The upper respiratory tract is compromised in the early period of COVID-19, but SARS-CoV-2 tropism at the cellular level is not fully defined. Unlike recent single-cell RNA-Seq analyses indicating uniformly low mRNA expression of SARS-CoV-2 entry-related host molecules in all nasal epithelial cells, we show that the protein levels are relatively high and that their localizations are restricted to the apical side of multiciliated epithelial cells.
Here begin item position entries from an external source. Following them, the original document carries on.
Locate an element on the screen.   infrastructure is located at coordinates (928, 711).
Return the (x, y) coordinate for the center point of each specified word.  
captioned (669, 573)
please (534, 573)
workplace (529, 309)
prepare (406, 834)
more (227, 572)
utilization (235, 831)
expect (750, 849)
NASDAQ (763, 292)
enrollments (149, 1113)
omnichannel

In addition, we provide evidence in patients with COVID-19 that SARS-CoV-2 is massively detected and replicated within the multiciliated cells. We observed these findings during the early stage of COVID-19, when infected ciliated cells were rapidly replaced by differentiating precursor cells. Moreover, our analyses revealed that SARS-CoV-2 cellular tropism was restricted to the nasal ciliated versus oral squamous epithelium. These results imply that targeting ciliated cells of the nasal epithelium during the early stage of COVID-19 could be an ideal strategy to prevent SARS-CoV-2 propagation.

摘要

上呼吸道在 COVID-19 的早期受到影响,但 SARS-CoV-2 在细胞水平上的嗜性尚未完全确定。与最近的单细胞 RNA-Seq 分析表明所有鼻上皮细胞中 SARS-CoV-2 进入相关宿主分子的 mRNA 表达均均匀低不同,我们表明其蛋白水平相对较高,并且其定位仅限于多纤毛上皮细胞的顶端侧。此外,我们提供了 COVID-19 患者的证据,表明 SARS-CoV-2 在多纤毛细胞内大量检测和复制。我们在 COVID-19 的早期阶段观察到这些发现,当时感染的纤毛细胞被分化的前体细胞迅速取代。此外,我们的分析表明,SARS-CoV-2 的细胞嗜性仅限于鼻腔纤毛与口腔鳞状上皮。这些结果表明,在 COVID-19 的早期阶段针对鼻上皮的纤毛细胞可能是预防 SARS-CoV-2 传播的理想策略。